Search-engine friendly clone of the ACL2 documentation.

Literal-evaluation

Ubyte16-to-utf8

UTF-8 encoding of a 16-bit Unicode code point.

Signature
(ubyte16-to-utf8 codepoint) → bytes
Arguments: codepoint — Guard (ubyte16p codepoint).
Returns: bytes — Type (ubyte8-listp bytes).

The evaluation of plain string literals in Yul involves turning Unicode escapes into their UTF-8 encodings. This function does that.

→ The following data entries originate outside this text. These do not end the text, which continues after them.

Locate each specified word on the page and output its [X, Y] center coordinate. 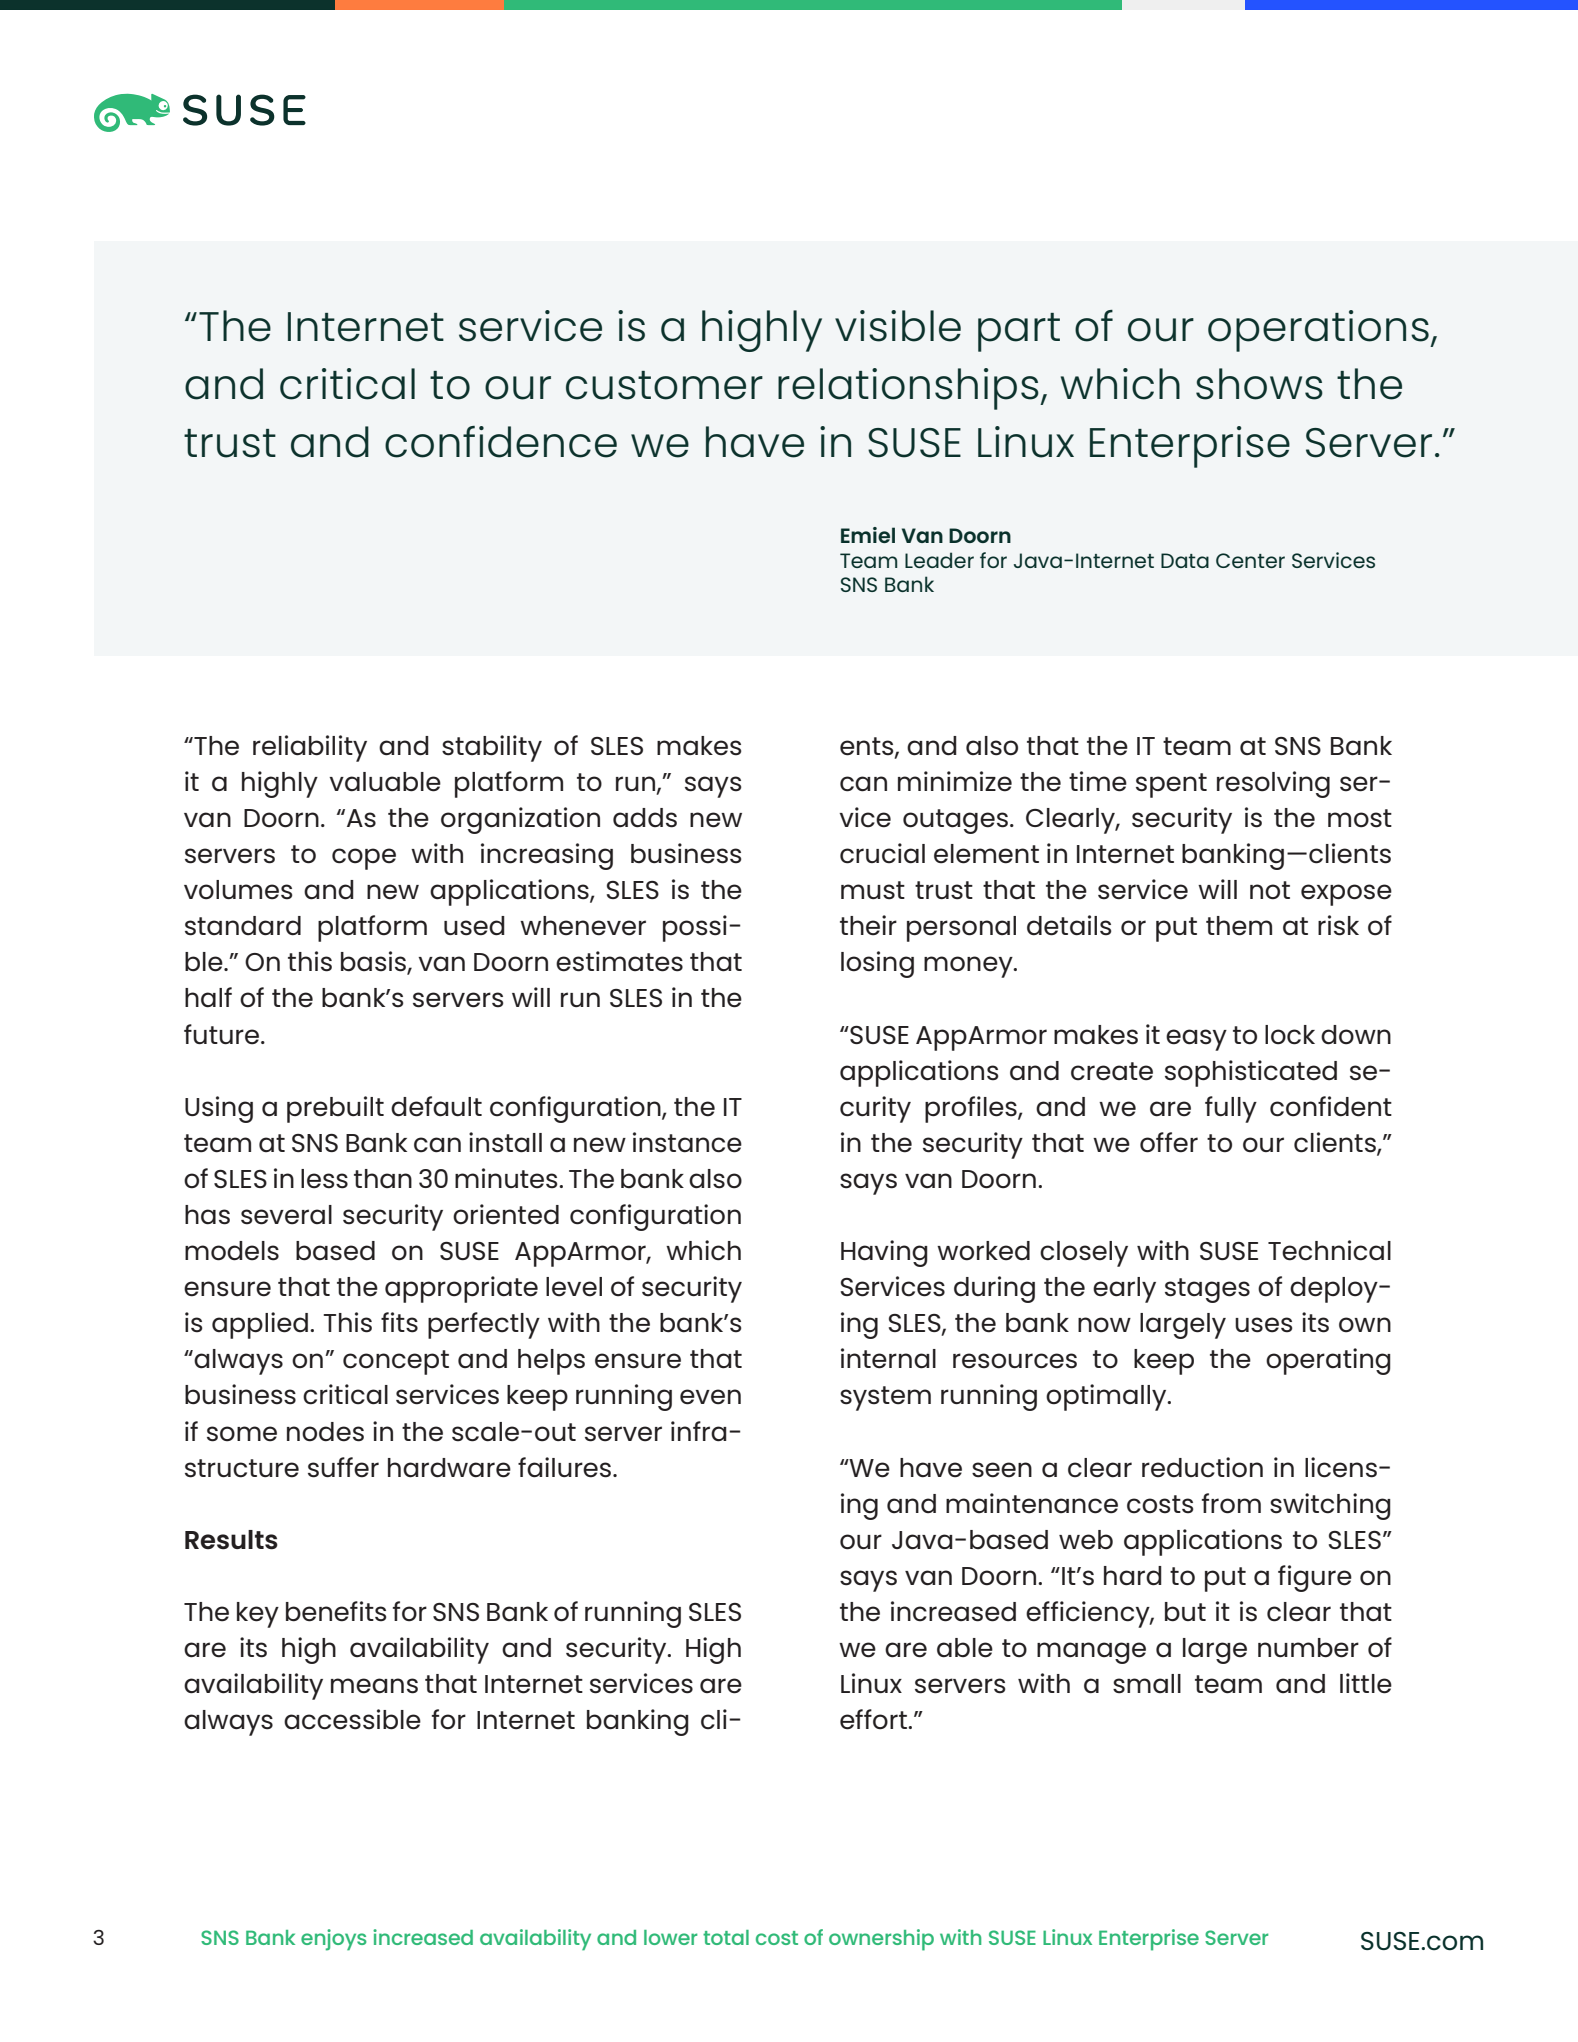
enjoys [334, 1940]
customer [664, 385]
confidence [501, 442]
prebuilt [335, 1109]
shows [1259, 384]
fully [1231, 1109]
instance [687, 1142]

The encoding is as follows (e.g. see the Wikipedia page on UTF-8):

A code point between 0 and 7Fh, which consists of 7 bits abcdefg, is encoded as one byte 0abcdefg.
A code point between 80h and 7FFh, which consists of 8 to 11 bits abcdefghijk, is encoded as two bytes 110abcde 10fghijk.
A code point between 800h and FFFFh, which consists of 12 to 16 bits abcdefghijklmnop, is encoded as three bytes 1110abcd 10efghij 10klmnop.

Definitions and Theorems

Function: ubyte16-to-utf8

(defun ubyte16-to-utf8 (codepoint)
  (declare (xargs :guard (ubyte16p codepoint)))
  (let ((__function__ 'ubyte16-to-utf8))
    (declare (ignorable __function__))
    (b* ((codepoint (ubyte16-fix codepoint)))
      (cond ((<= codepoint 127) (list codepoint))
            ((<= codepoint 2047)
             (list (logior 192 (ash codepoint -6))
                   (logior 128 (logand codepoint 63))))
            ((<= codepoint 65535)
             (list (logior 224 (ash codepoint -12))
                   (logior 128 (logand (ash codepoint -6) 63))
                   (logior 128 (logand codepoint 63))))
            (t (impossible))))))

Theorem: ubyte8-listp-of-ubyte16-to-utf8

(defthm ubyte8-listp-of-ubyte16-to-utf8
  (b* ((bytes (ubyte16-to-utf8 codepoint)))
    (ubyte8-listp bytes))
  :rule-classes :rewrite)

Theorem: ubyte16-to-utf8-of-ubyte16-fix-codepoint

(defthm ubyte16-to-utf8-of-ubyte16-fix-codepoint
  (equal (ubyte16-to-utf8 (ubyte16-fix codepoint))
         (ubyte16-to-utf8 codepoint)))

Theorem: ubyte16-to-utf8-ubyte16-equiv-congruence-on-codepoint

(defthm ubyte16-to-utf8-ubyte16-equiv-congruence-on-codepoint
  (implies (acl2::ubyte16-equiv codepoint codepoint-equiv)
           (equal (ubyte16-to-utf8 codepoint)
                  (ubyte16-to-utf8 codepoint-equiv)))
  :rule-classes :congruence)